What you are asked to do ->
Pictures stay out, but every line of the data is copied exactly.

Listed records ->
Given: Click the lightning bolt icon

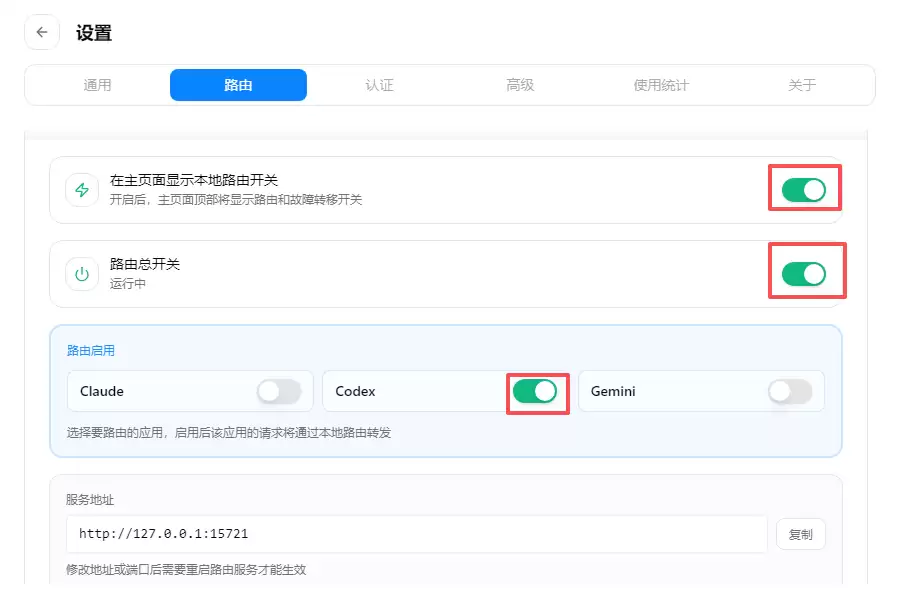Looking at the screenshot, I should coord(82,190).
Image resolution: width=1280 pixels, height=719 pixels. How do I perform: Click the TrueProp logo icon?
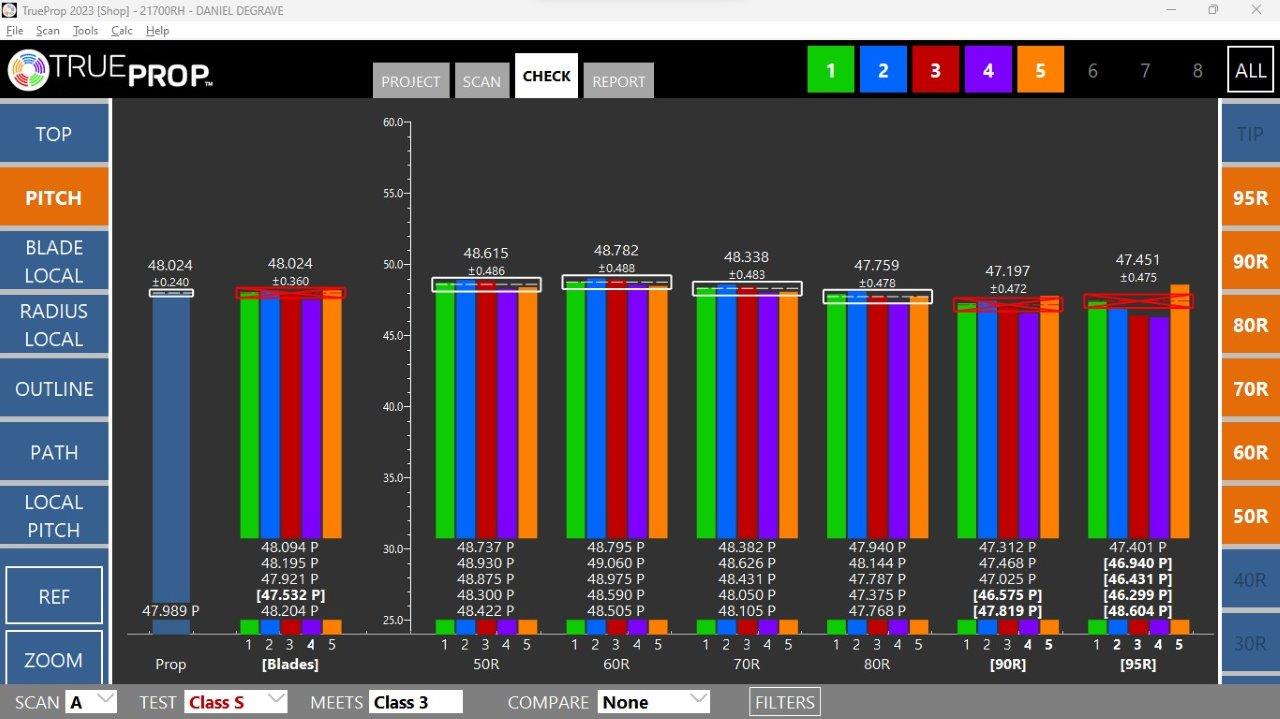pyautogui.click(x=30, y=70)
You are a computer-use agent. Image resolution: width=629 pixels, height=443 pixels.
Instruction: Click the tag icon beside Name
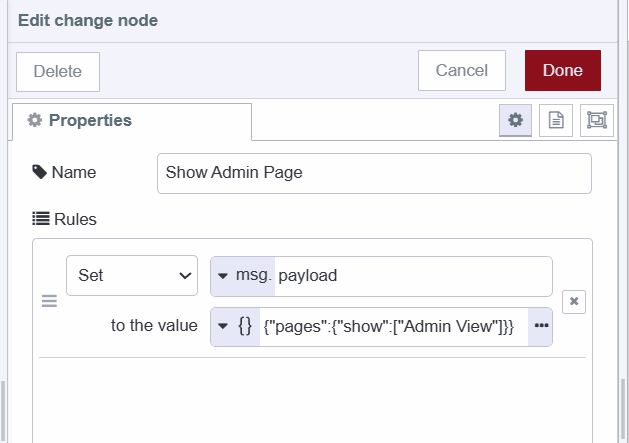tap(40, 172)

Solution for this task ->
Given: Click the lightning bolt icon

Looking at the screenshot, I should coord(82,190).
Image resolution: width=1280 pixels, height=719 pixels. How do I perform: Click the TrueProp logo icon?
pyautogui.click(x=30, y=70)
You are a computer-use agent. Image resolution: width=629 pixels, height=443 pixels.
Instruction: Click the tag icon beside Name
tap(40, 172)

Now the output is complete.